((

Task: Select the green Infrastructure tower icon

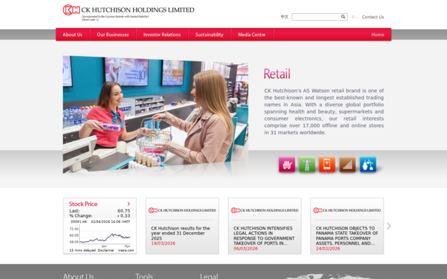Action: pos(307,165)
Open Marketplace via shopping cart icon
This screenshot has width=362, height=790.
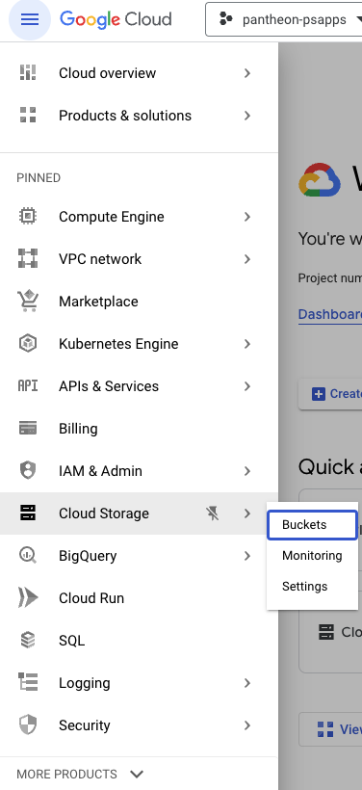(28, 302)
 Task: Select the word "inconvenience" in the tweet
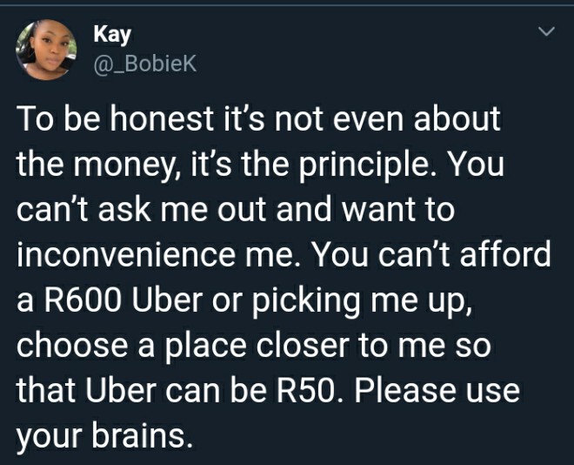pos(125,254)
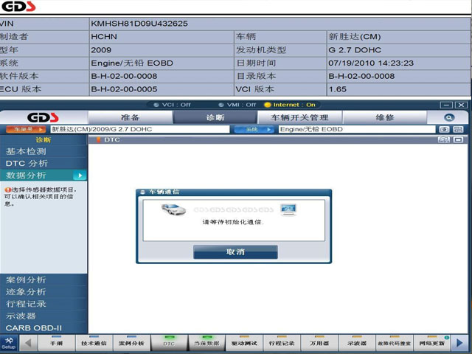Toggle the VCI Off status indicator
The image size is (472, 354).
175,105
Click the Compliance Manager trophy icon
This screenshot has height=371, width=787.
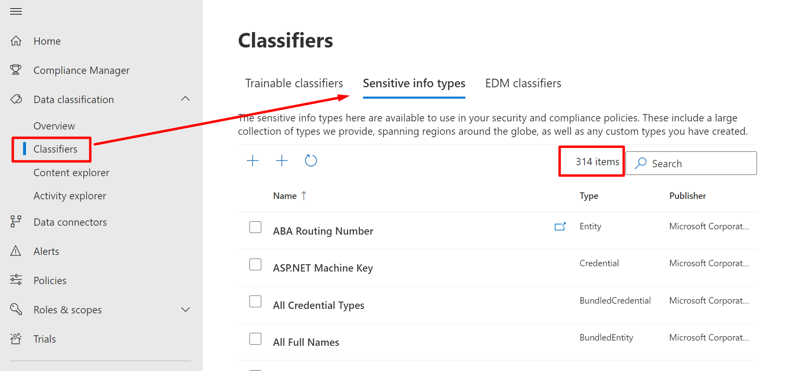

))

_YOUR GOAL_
Once the pictures are set aside, please output all the data word for word.

_REPLY TO THE TASK_
Task: Select the green Infrastructure tower icon

Action: pos(307,165)
Open Marketplace via shopping cart icon
This screenshot has width=362, height=790.
(28, 302)
 Task: Select the word "inconvenience" in the tweet
pos(125,254)
Toggle the VCI Off status indicator
The image size is (472, 354).
175,105
Click the Compliance Manager trophy icon
This screenshot has height=371, width=787.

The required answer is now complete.